Aim: Rewrite all of the records below with "GUI agent" replaced by "interface agent" everywhere it occurs, keeping everything else unchanged. Leave the pictures out of your answer.

[BEGIN Supplied material]

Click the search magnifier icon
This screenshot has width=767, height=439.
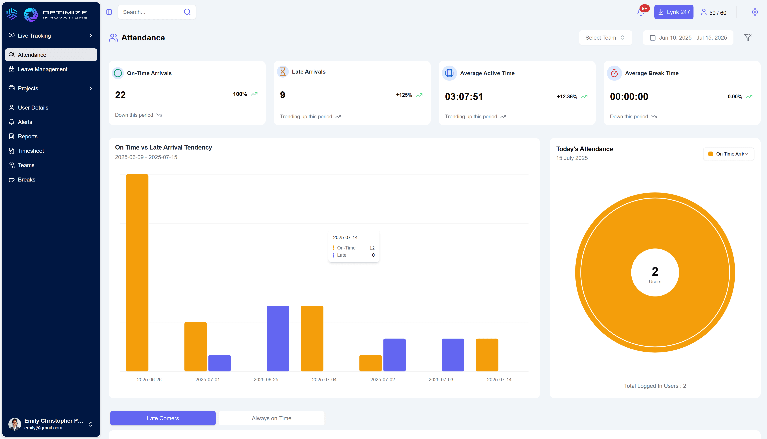coord(187,12)
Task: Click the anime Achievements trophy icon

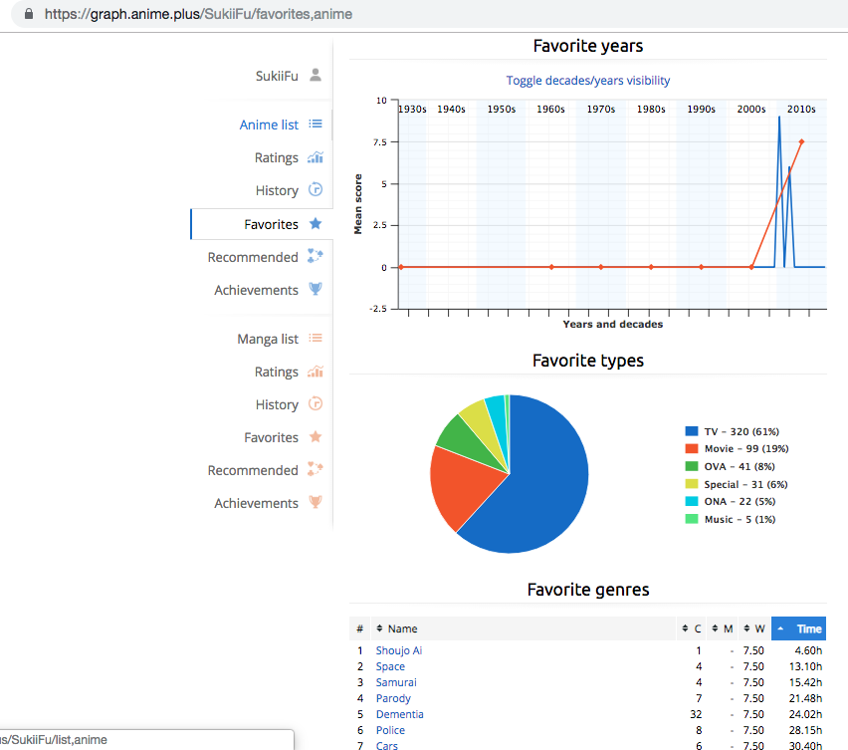Action: [316, 290]
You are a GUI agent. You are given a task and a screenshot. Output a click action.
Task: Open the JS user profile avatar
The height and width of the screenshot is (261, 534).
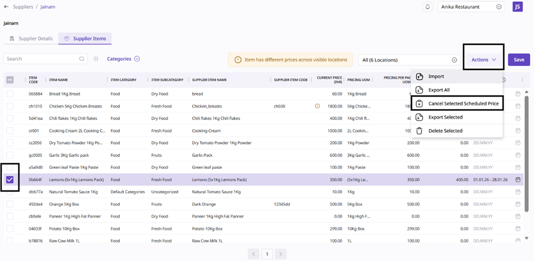(517, 7)
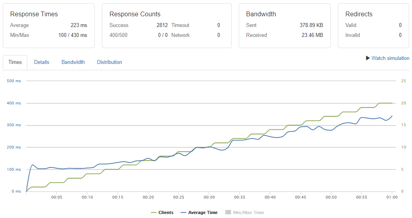Click the gray Min/Max Time square icon
Viewport: 412px width, 218px height.
click(228, 213)
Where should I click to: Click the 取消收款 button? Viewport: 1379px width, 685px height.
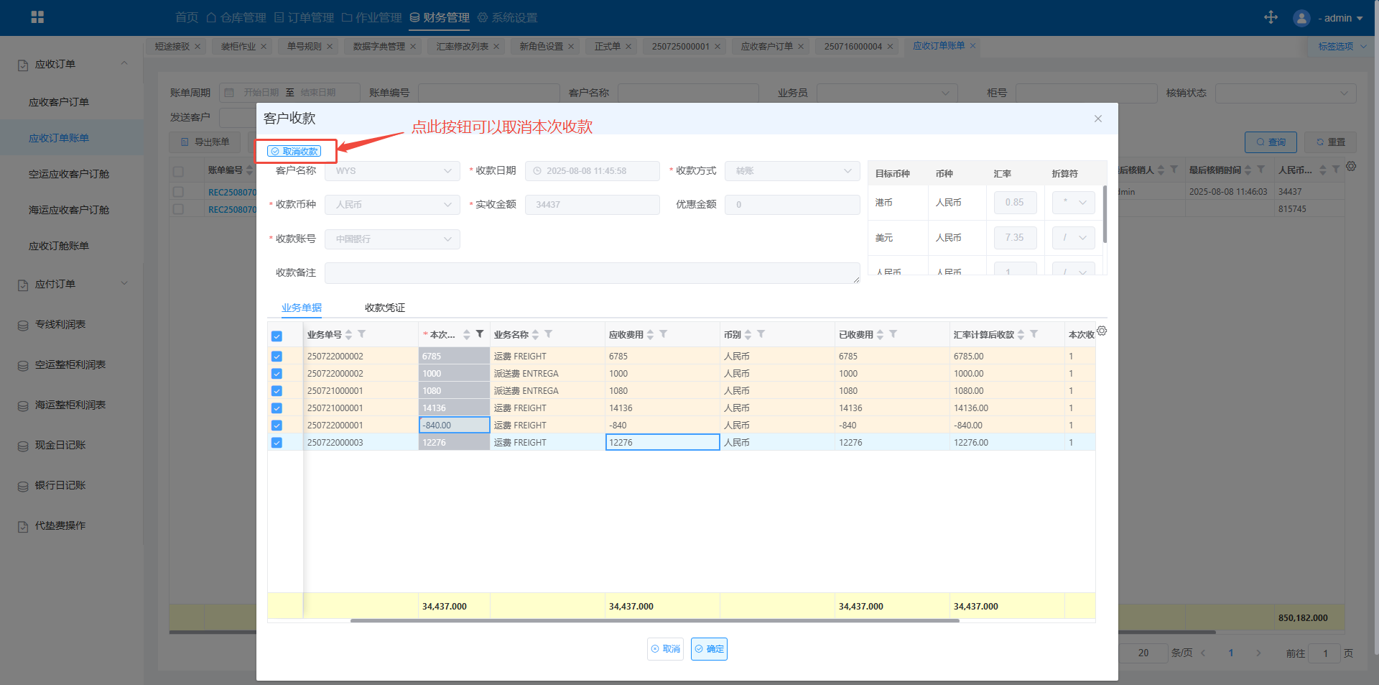(294, 152)
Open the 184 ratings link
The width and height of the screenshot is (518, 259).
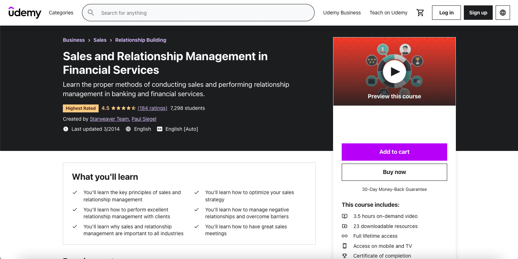[152, 108]
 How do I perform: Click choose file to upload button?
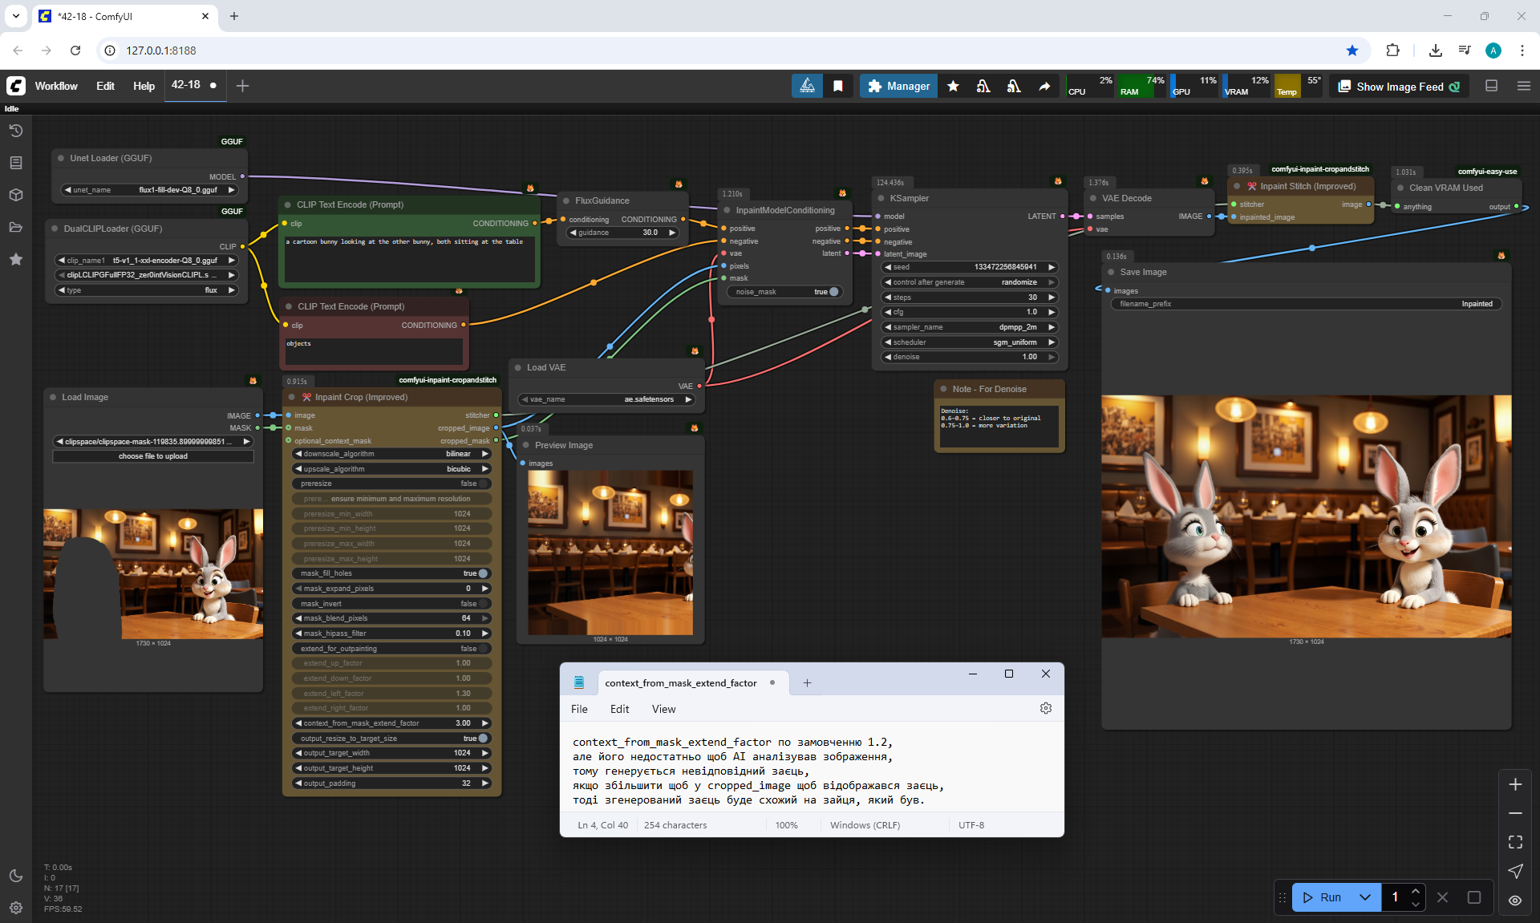[153, 456]
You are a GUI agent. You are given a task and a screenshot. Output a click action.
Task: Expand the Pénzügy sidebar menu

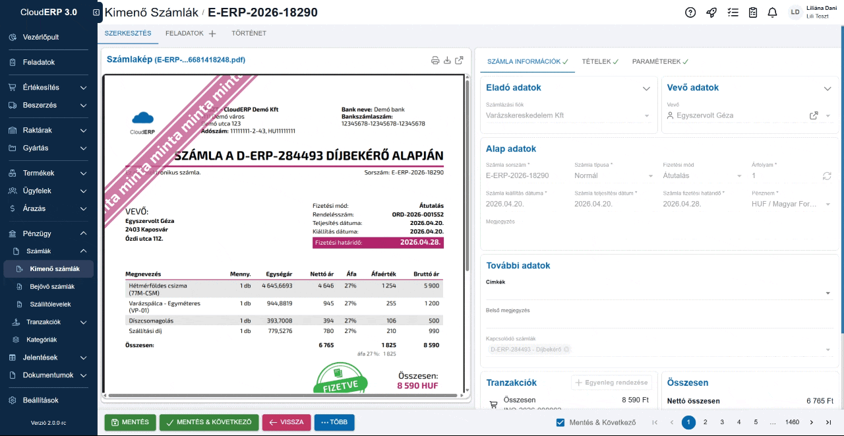(x=46, y=232)
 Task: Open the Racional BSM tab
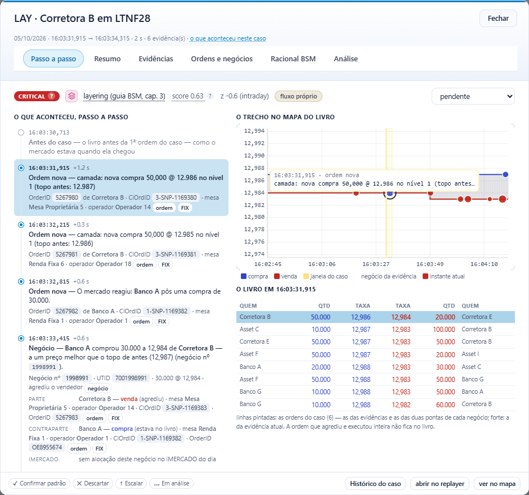(x=293, y=59)
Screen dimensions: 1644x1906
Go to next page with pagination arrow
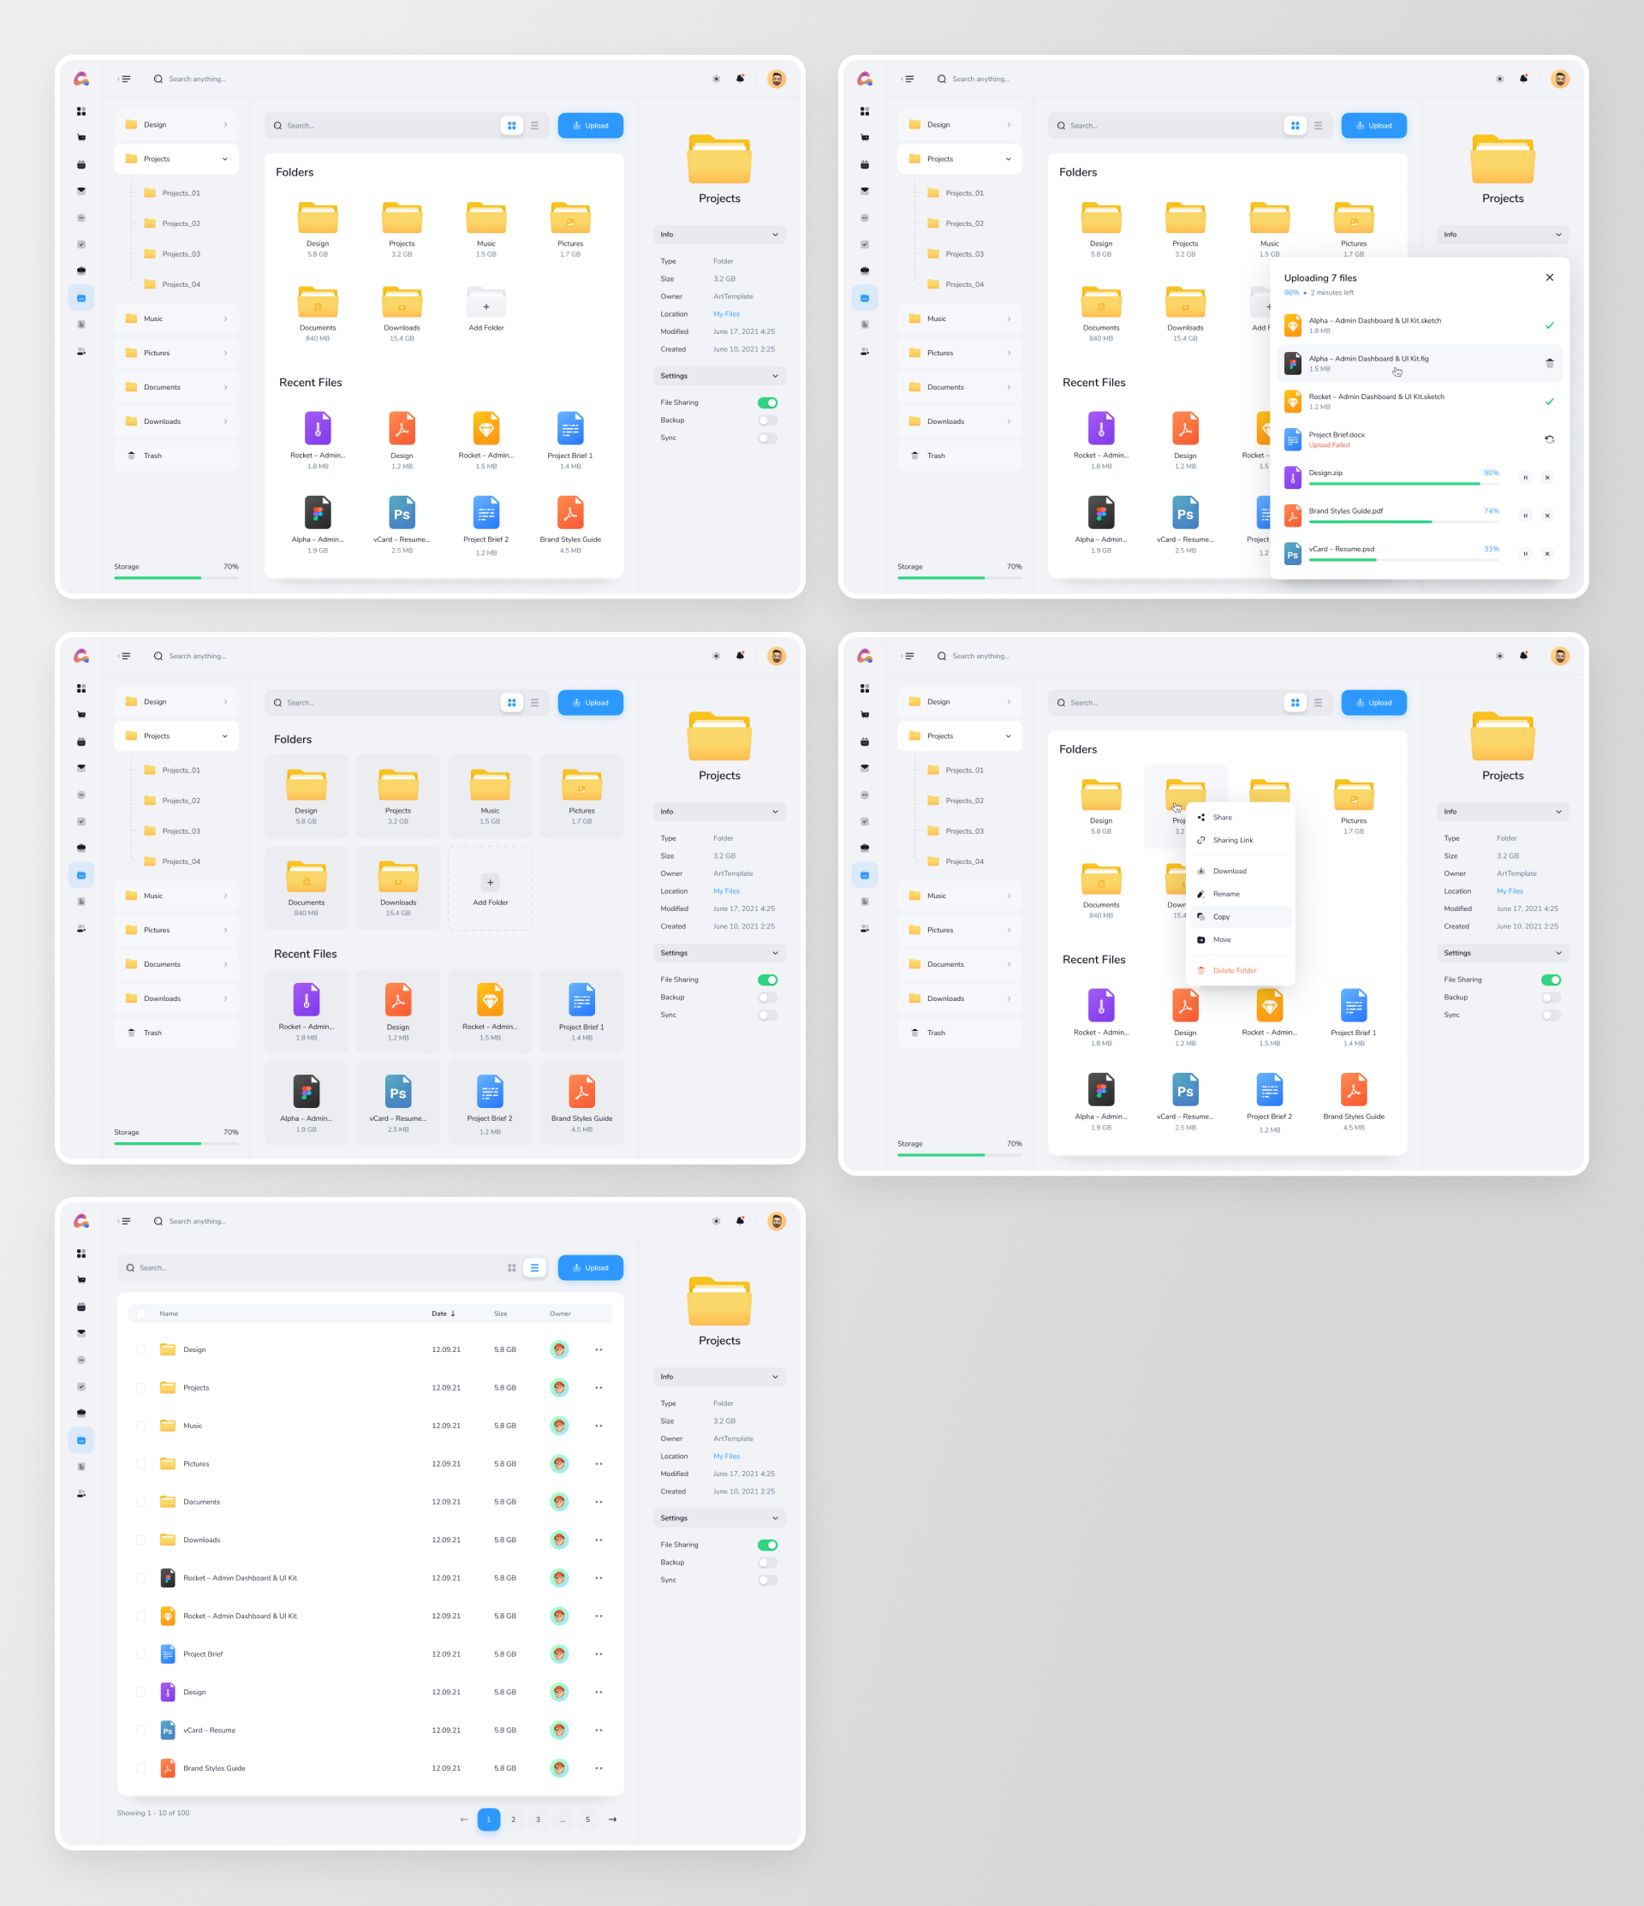tap(613, 1820)
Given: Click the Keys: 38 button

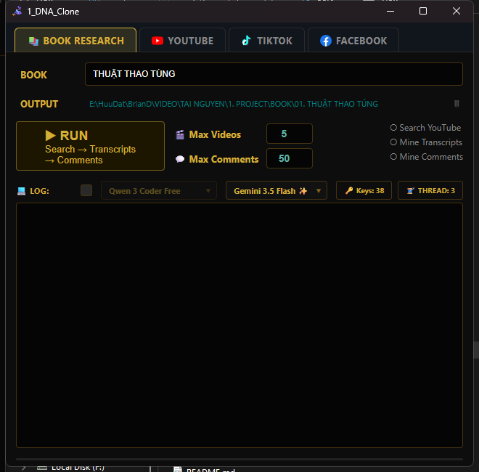Looking at the screenshot, I should (x=364, y=191).
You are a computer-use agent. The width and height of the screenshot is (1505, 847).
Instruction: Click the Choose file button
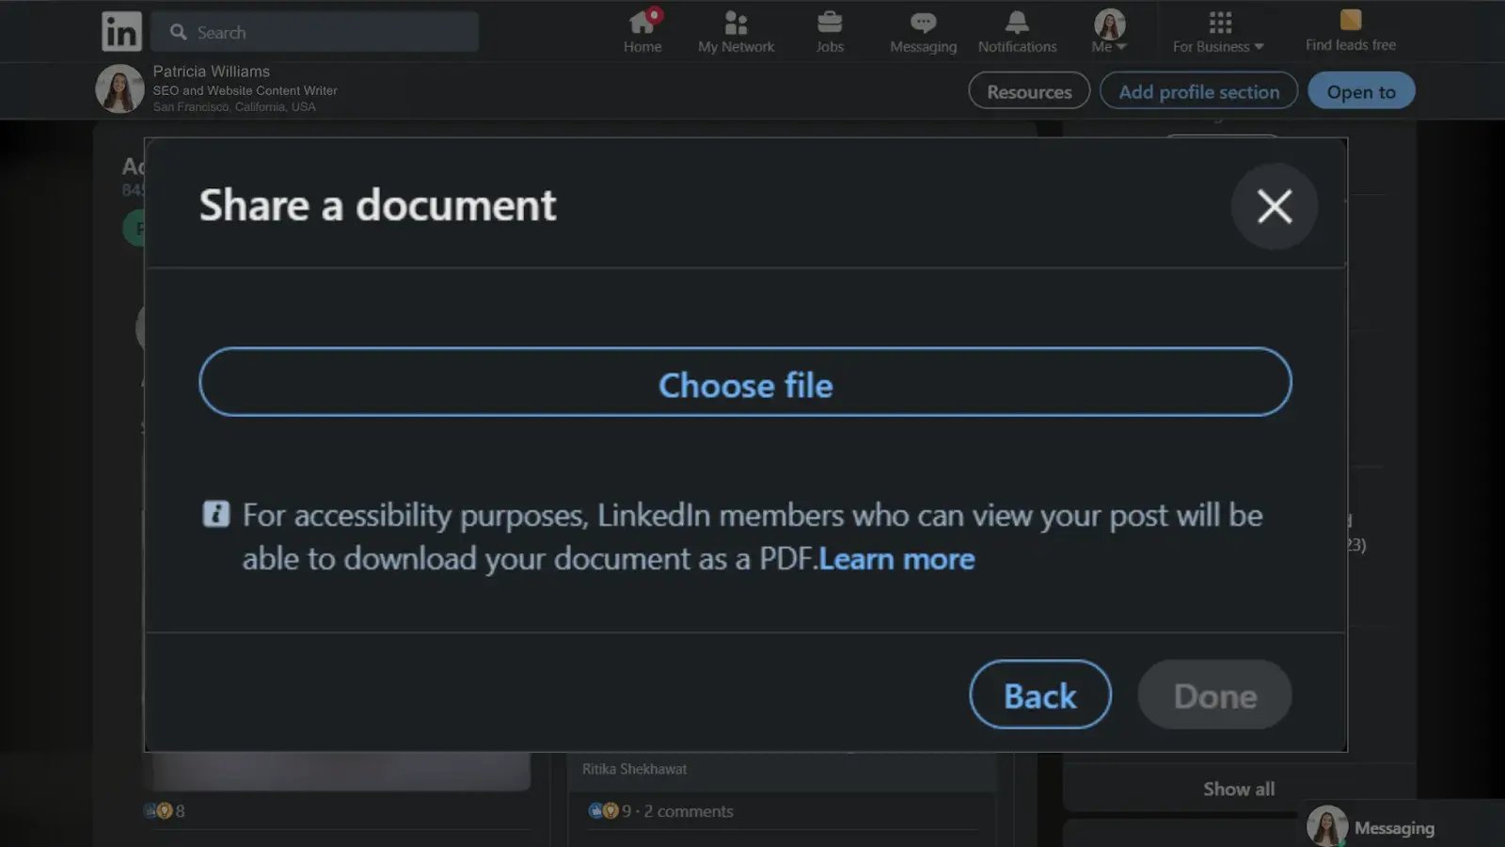pyautogui.click(x=745, y=382)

[END Supplied material]

Response for this exercise:
Click the search magnifier icon
This screenshot has width=767, height=439.
coord(187,12)
Task: Click the anime Achievements trophy icon

Action: [316, 290]
You are a interface agent. You are given a task and a screenshot. Output a click action.
Task: Open the JS user profile avatar
The height and width of the screenshot is (261, 534).
(517, 7)
Click the gray Min/Max Time square icon
Viewport: 412px width, 218px height.
click(228, 213)
Where should I click to: Click the 取消收款 button? Viewport: 1379px width, 685px height.
(294, 152)
Open the 184 ratings link
The width and height of the screenshot is (518, 259).
[152, 108]
 How do I perform: Click choose file to upload button?
[153, 456]
You are a interface agent. You are given a task and a screenshot. Output a click action.
Task: Expand the Pénzügy sidebar menu

(x=46, y=232)
 Task: Open the Racional BSM tab
(x=293, y=59)
Screen dimensions: 1644x1906
Go to next page with pagination arrow
tap(613, 1820)
Given: Click the Keys: 38 button

Looking at the screenshot, I should (x=364, y=191).
You are a computer-use agent. The width and height of the screenshot is (1505, 847).
Instruction: Click the Choose file button
pyautogui.click(x=745, y=382)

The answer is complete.